Spy Marines a Threat To Internet
The AGC, as called in Russian, is more like a spy submarine that can skid to reach the seabed and has some manipulator arms which can harm the cables. The subs can inspect, cut, and tap the fiber optic cables in a way that it may be challenging to repair them.
Host Submarines Patrol the Spy Marines
The small submarines reach the seabed with the help of the host submarine, which is considerable. Russia has two such submarines and is likely to begin trials of the third soon.
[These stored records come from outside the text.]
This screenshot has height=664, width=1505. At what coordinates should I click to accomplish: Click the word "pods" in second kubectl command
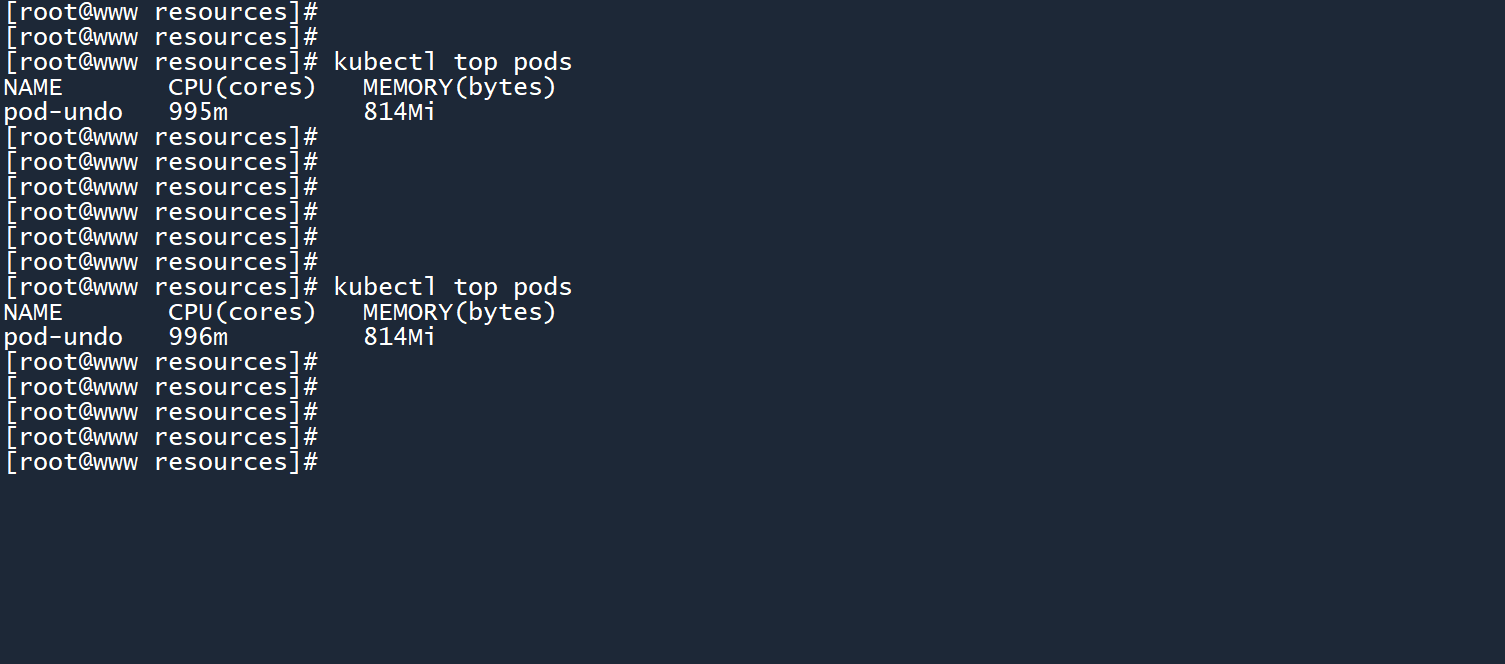point(543,287)
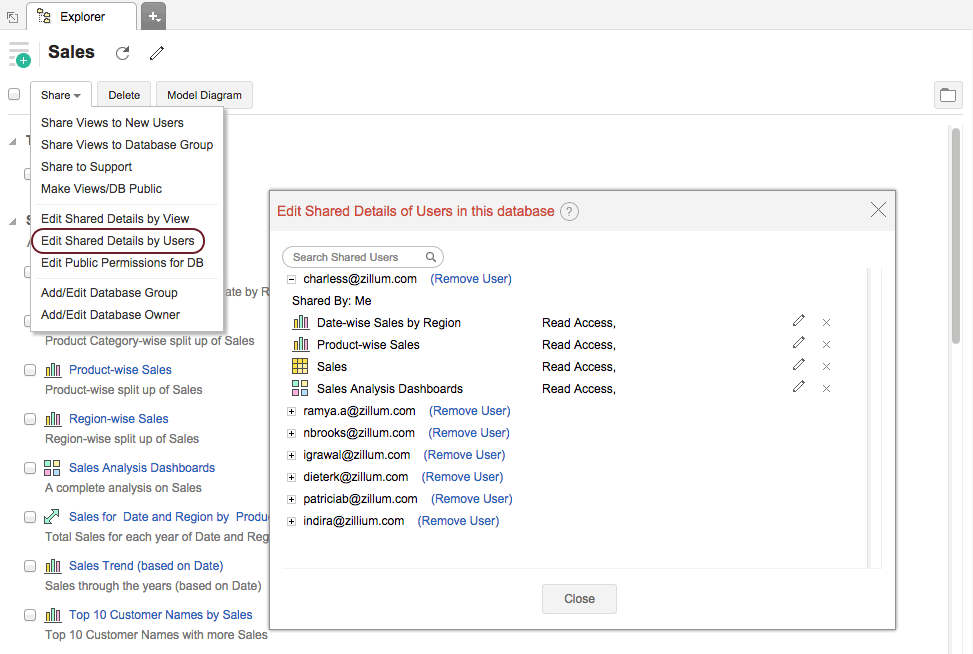
Task: Collapse the charless@zillum.com user entry
Action: [x=292, y=279]
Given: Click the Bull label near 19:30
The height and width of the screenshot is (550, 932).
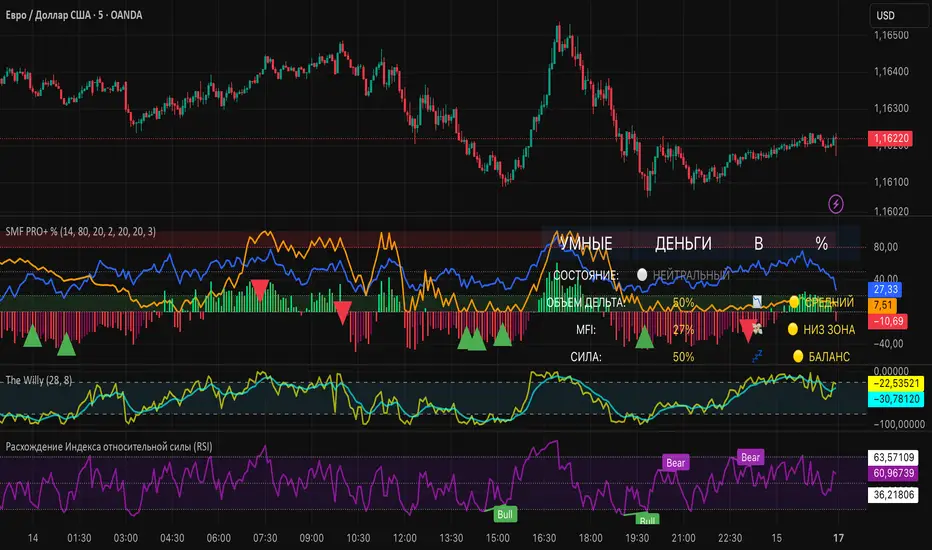Looking at the screenshot, I should click(647, 520).
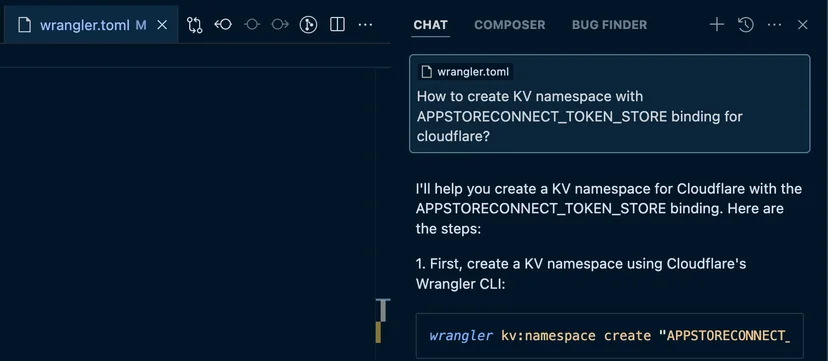This screenshot has width=828, height=361.
Task: Open chat panel ellipsis options menu
Action: pos(774,24)
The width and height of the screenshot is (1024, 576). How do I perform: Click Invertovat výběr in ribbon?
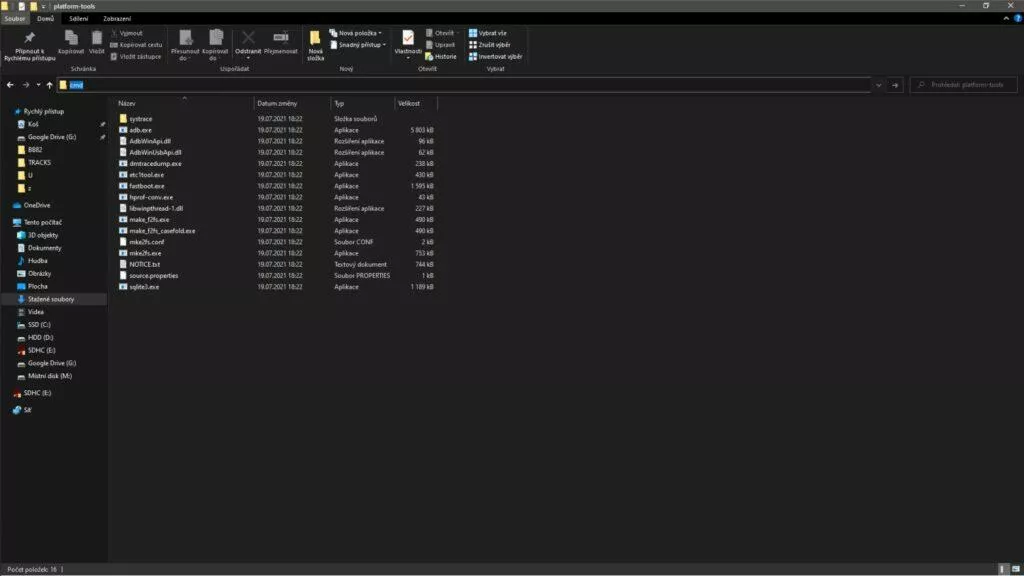click(496, 56)
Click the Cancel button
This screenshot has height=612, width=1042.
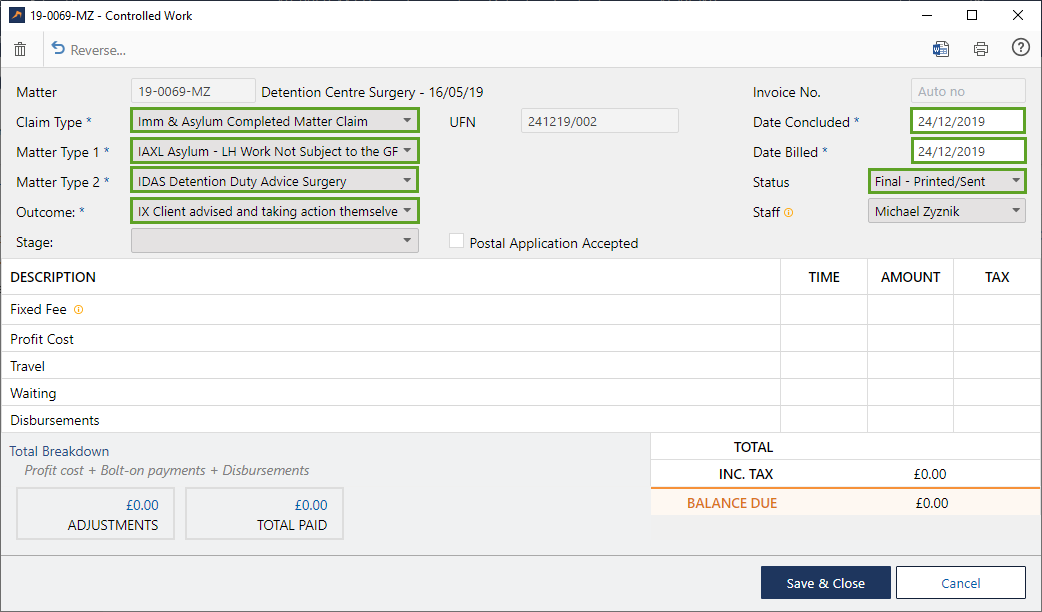pyautogui.click(x=960, y=583)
The host submarine will mostly patrol on the minisubs and maintain a voice contact. The smaller spy sub stays in the seabed for many days and does the work.
Trivial To Protect Cables
In the wake of such trivial possibilities, NATO has seen a significant rise in the importance of protecting the military as well as civilian internet cables. Most recently in a talk, the International Institute for Strategic Studies (IISS), Admiral James Foggo, the then Commander of U.S. Naval Forces in Europe-Africa, has asked to include the submarine cables also in the same.
Not Regular Damage
The ship anchors often damage undersea cables, but this damage typically occurs in “not so deep” waters, which so can be repaired easily. However, the submarines can damage the cables in deep-sea, which can be potentially not fixed, making a gruesome impact on internet connectivity.